La FIMMG Sicilia esprime forte preoccupazione e disappunto per i ritardi che si registrano su gran parte del territorio regionale nell’attuazione dell’Accordo Integrativo Regionale, sottoscritto ormai da oltre cinque mesi, che prevedeva un modello organizzativo moderno ed efficiente per la medicina generale.
Mentre a livello nazionale il ministro della Salute, Orazio Schillaci, propone una riforma orientata alla dissoluzione della Medicina Generale, giustificandola con l’urgenza di garantire personale sanitario all’interno delle Case di Comunità, in Sicilia si assiste a un paradosso evidente.
La Regione dispone già di uno strumento operativo concreto e condiviso, che consente ai medici di famiglia di lavorare all’interno delle Case di Comunità mantenendo il proprio status di liberi professionisti convenzionati. Un modello equilibrato, che coniuga autonomia professionale e piena integrazione nel sistema pubblico.
Tuttavia, questo modello, a causa di ritardi non certo imputabili ai medici, resta ancora sulla carta.
A distanza di mesi dalla firma dell’accordo, in diverse Asp ancora non si è data attuazione alle misure previste, bloccando di fatto l’istituzione delle AFT, le Aggregazioni Funzionali Territoriali, l’organizzazione del lavoro dei medici in forma aggregata e l’impiego dei medici di medicina generale a quota oraria all’interno delle Case di Comunità. Tutto questo avviene nonostante i medici di famiglia abbiano già individuato anche il gestionale che può consentire l’intercomunicabilità tra i professionisti operanti all’interno dell’AFT.

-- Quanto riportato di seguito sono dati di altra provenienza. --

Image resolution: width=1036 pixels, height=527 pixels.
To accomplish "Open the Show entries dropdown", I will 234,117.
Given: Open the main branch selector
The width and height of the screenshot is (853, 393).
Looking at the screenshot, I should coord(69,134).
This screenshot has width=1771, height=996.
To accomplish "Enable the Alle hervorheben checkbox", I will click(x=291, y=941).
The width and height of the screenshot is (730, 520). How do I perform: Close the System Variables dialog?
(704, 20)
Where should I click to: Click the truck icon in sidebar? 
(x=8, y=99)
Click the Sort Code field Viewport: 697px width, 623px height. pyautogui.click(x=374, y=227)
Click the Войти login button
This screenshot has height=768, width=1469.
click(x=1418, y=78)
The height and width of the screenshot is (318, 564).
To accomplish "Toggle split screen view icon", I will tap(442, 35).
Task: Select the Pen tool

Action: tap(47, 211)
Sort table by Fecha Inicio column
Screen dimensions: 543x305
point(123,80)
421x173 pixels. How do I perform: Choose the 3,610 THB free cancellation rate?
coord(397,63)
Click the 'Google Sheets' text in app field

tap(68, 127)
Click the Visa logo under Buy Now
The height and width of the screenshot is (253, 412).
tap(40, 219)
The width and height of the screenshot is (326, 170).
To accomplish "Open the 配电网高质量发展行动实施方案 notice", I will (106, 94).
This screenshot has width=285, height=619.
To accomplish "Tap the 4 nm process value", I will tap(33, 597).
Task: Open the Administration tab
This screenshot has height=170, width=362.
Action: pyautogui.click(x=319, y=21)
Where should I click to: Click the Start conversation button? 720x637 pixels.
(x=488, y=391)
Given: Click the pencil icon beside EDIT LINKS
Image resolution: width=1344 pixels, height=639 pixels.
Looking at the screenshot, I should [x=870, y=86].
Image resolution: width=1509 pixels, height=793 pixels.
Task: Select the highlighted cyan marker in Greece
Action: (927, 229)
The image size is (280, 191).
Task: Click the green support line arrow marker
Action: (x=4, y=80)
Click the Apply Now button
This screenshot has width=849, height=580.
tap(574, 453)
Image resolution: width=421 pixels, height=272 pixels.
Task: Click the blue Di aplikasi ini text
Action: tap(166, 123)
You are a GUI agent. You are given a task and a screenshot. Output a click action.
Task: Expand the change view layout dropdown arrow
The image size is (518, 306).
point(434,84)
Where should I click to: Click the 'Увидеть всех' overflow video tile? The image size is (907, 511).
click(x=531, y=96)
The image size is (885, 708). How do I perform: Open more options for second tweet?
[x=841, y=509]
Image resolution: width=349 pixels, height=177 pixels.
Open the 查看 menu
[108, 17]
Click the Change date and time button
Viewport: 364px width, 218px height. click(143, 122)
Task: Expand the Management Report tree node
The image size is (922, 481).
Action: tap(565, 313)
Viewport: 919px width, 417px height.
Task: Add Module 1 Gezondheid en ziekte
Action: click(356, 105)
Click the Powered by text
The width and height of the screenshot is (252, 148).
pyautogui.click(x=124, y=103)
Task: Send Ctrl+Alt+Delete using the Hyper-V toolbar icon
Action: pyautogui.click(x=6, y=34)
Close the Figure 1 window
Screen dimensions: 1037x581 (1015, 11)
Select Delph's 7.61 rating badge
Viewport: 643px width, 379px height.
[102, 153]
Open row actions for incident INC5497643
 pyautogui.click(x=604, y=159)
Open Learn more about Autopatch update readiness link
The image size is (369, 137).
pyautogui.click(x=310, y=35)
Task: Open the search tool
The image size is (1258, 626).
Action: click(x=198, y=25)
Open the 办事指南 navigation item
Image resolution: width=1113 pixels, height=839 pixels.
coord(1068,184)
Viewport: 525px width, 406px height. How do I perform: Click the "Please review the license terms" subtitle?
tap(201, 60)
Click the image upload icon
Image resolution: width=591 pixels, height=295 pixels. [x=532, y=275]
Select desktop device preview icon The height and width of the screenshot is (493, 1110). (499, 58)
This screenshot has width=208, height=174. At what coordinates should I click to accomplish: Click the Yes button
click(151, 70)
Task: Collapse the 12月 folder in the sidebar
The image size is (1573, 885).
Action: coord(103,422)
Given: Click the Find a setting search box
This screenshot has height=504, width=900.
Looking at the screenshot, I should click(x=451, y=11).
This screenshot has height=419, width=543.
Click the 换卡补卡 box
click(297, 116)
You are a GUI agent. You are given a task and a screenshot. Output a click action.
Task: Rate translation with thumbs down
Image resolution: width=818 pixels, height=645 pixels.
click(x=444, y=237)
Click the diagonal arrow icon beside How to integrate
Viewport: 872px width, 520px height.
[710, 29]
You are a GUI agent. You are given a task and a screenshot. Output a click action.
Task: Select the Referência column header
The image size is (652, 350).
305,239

Questa situazione di stallo impedisce non solo l’evoluzione dell’assistenza territoriale, ma anche la piena realizzazione degli obiettivi del PNRR, mettendo a rischio l’efficienza e la qualità dei servizi per i cittadini.
“È inaccettabile – dichiara Luigi Tramonte, segretario regionale generale Fimmg Sicilia – che mentre si invoca a livello nazionale una riforma strutturale per portare i medici nelle Case di Comunità, in Sicilia vada a rilento l’applicazione di un accordo che già consentirebbe di raggiungere questo obiettivo, senza stravolgere il modello professionale della medicina generale”.
FIMMG Sicilia chiede con urgenza alla Regione di procedere, in ogni singola Asp, alla verifica dello stato di attuazione di quanto previsto dall’Accordo Integrativo Regionale, a partire dall’istituzione delle AFT e dalla loro piena operatività, fino alla presenza dei medici di medicina generale nelle Case di Comunità, con date certe di avvio dei diversi passaggi e senza ulteriori ritardi o tentennamenti.
“I medici di famiglia siciliani sono pronti a fare la loro parte. Non è più tollerabile che ritardi burocratici e lentezza di decisioni politiche o funzionariali impediscano di dare risposte concrete ai bisogni di salute dei cittadini e dei medici di famiglia”, aggiunge.
FIMMG Sicilia continuerà a vigilare e a sollecitare ogni azione necessaria affinché si superi rapidamente questa fase di lentezza.